Bezlotoxumab reduces rates of recurrent C. diff infection
Last Updated: 2020-01-16
By Will Boggs MD
NEW YORK (Reuters Health) - The monoclonal antibody bezlotoxumab reduces the rate of recurrent Clostridioides difficile infection, according to findings from the MODIFY II trial.
"We found that many of the patients (16% to 32%) who were tested at 6, 9, or 12 months after they were treated for C. difficile infection (CDI) still had a toxigenic strain of C. difficile in their stool," said Dr. Mary Beth Dorr of Merck and Company, Inc., in Kenilworth, New Jersey.
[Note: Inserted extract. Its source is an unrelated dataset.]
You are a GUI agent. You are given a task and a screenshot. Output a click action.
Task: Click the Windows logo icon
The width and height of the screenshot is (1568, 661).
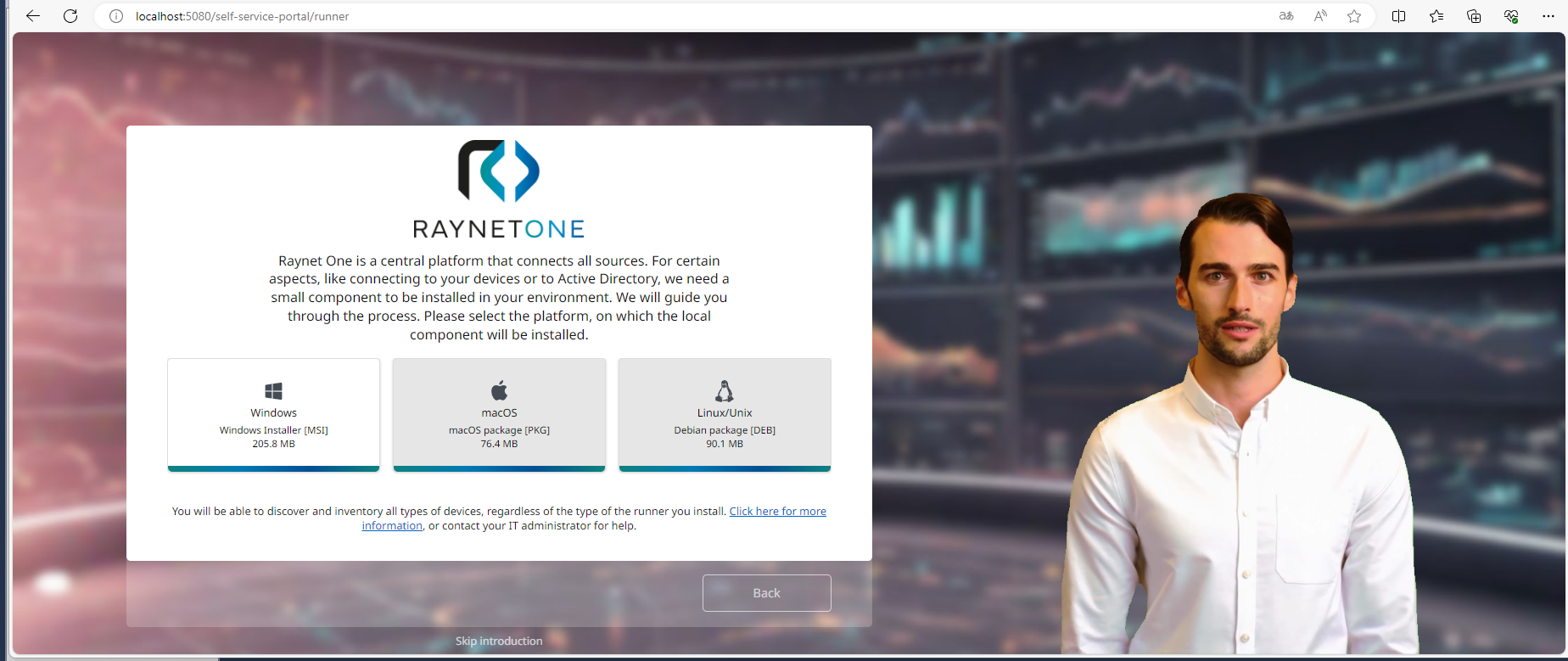coord(273,390)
"Despite this relatively high incidence of colonization, only a few of these patients exhibited symptoms of disease during this period," she told Reuters Health by email.
Patients who mount immune responses against C. difficile toxins A and B have lower rates of recurrent CDI. The monoclonal antibody actoxumab neutralizes toxin A, and bezlotoxumab neutralizes toxin B, and their combination and bezlotoxumab alone were superior to placebo in preventing recurrent CDI through 12 weeks of the MODIFY I/II trials.
In the current study, Dr. Dorr and colleagues evaluated results from 295 MODIFY II participants who were followed for 12 months to assess the long-term rates of recurrent CDI and C. difficile colonization following antitoxin infusion.
The recurrent CDI incidence rates during the core study for these patients were 25.3% with actoxumab plus bezlotoxumab, 18.8% with bezlotoxumab alone, and 50.0% with placebo.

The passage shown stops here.